Wer hätte gedacht, dass man in Vang Vieng, diesem berüchtigten Paradies für Drögeler und andere Süchtige, Ausflüge in eine herrliche Landschaft machen kann.
Ich bin heute zur Abwechslung mit einem Mountain Bike, einer ziemlich heruntergekommenen Maschine, unterwegs. Doch das Fahren wird erstaunlicherweise trotz schlechten Strassen zu einem Vergnügen. Dass mir am Abend der Arsch schmerzt, steht allerdings auf einem anderen Blatt.
Über Stock und Stein
Es geht über Stock und Stein, durch staubige Abschnitte, die das Atmen schwer machen, dann wieder durch Tümpel, deren Tiefe man nur erahnen kann. Trotz der Hitze und dem ungewohnten Terrain fühle ich mich prächtig. Die Muskeln spielen mit, die Lunge auch, nur manchmal, wenn es alle paar Kilometer eine Ansteigung zu erobern gilt, geht mir die Puste aus. Doch wie zuhause auf der Joggingstrecke ist das funktionierende System eine Anreicherung positiver Gefühle. Dazu braucht es nicht mal die Ausschüttung von Endorphinen.

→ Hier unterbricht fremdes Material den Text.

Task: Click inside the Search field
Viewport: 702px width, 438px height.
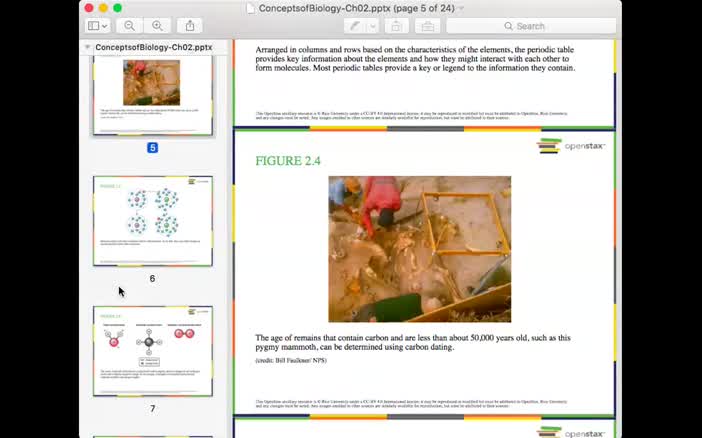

Staubig und heiss und unberechenbar
Immer anstrengender
Der Weg wird immer anstrengender und gelegentlich an der Grenze des Zumutbaren. Die Luft ist gesättigt mit dem aufgewirbelten Staub, eine dicke Schicht hat sich über meine Kleider, mein Gesicht, meine Arme und Beine gelegt.
Anyway, nach weiteren mühsamen Kilometern treffe ich auf ein junges Paar, ebenfalls mit den Tücken des Weges kämpfend. Wir durchlaufen die üblichen drei Stufen der Bekanntmachung: zuerst auf englisch, dann hochdeutsch und schliesslich schweizerdeutsch. Jürg ist Berner, Sandra Walliserin, wir freunden uns schnell an und beschliessen, die Fahrt gemeinsam fortzusetzen.

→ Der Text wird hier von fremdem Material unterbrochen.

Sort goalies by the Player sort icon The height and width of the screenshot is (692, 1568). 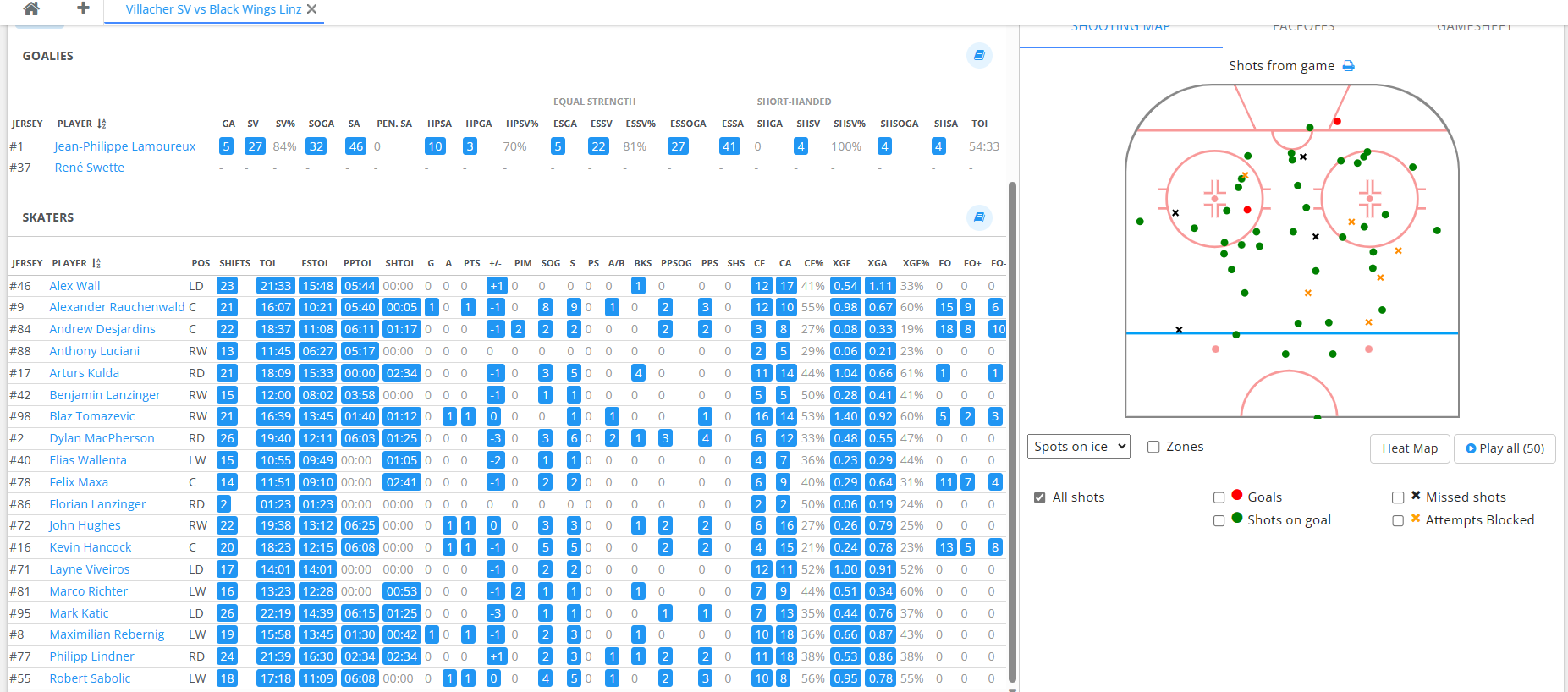coord(102,124)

Laotische Gastfreundschaft
An einer Kreuzung spricht uns ein modisch gekleideter junger Mann an. Er arbeitet in der Stadt und will nun seinen auf dem Land lebenden Verwandten offenbar seine Weltläufigkeit beweisen, indem er uns unbedingt ins Haus seiner Eltern und Verwandten einladen möchte. Nach anfänglichem Zögern geben wir nach und befinden uns schon bald inmitten unzähliger Menschen, die gar nicht wissen, wie ihnen geschieht.
Die durch mangelhafte Fremdsprachenkenntnisse beeinträchtigte Unterhaltung erschöpft sich in mehr oder weniger stummer gegenseitiger Betrachtung. Wir sitzen auf einem Holzboden unter einem Vordach, umgeben von lauter Frauen mit ihren Kindern, in der Mitte steht ein Topf mit einer Art Suppe. Selbstverständlich werden wir dazu aufgefordert, ihr karges Mahl mitzuessen, und nach weiterem Zögern – wir wollen ja den sicher nicht gerade wohlhabenden Leuten ihr Mahl wegessen – greifen wir zu.
Es schmeckt ausgezeichnet. Und so sitzen wir mit uns völlig unbekannten Menschen zusammen, kommunizieren mit Händen und Füssen und fühlen uns trotz der ungewohnten Situation völlig wohl.
Der junge Mann ist sichtbar stolz auf seinen Coup, was ihm sicher einige soziale Credits seitens seiner Verwandten einbringen dürfte. Und schliesslich das Unvermeintliche: wie bedankt man sich? Ist es beleidigend, wenn man ihnen Geld gibt? Oder soll man es als das betrachten, als das es gedacht ist, nämlich pure und ehrlich gemeinte Gastfreundlichkeit, die keine Gegenleistung verlangt? Wir entscheiden uns für letztere Variante, allerdings trotzdem mit einem leichten Schuldgefühl.
Ballonfahrten
Vang Vieng hat aber noch weitere Highlighs im Köcher. Zurück in der Stadt werden wir Zeuge des Starts eines Heissluftballons. Es sieht abenteuerlich aus, und das dürfte es hier auch sein. Da kommen beim Anblick der Ballonhülle doch einige Fragen auf, die sich alle mit Sicherheit befassen. Nun, beim Start geht jedenfalls alles gut, und unter dem Hurragebrüll der vielen Zuschauer erhebt sich der Ballon in die Lüfte und verschwindet am Horizont.
Am Abend treffe ich mich mit meinen zwei temporären Freunden zum Essen, ein lustiger Abend unter Eidgenossen. An den Nebentischen wird heftig gepafft, der feine Duft guten Stoffs steigt in die Nase, während auf den zahlreichen Bildschirmen – Überraschung – eine Folge von „Friends“ gezeigt wird.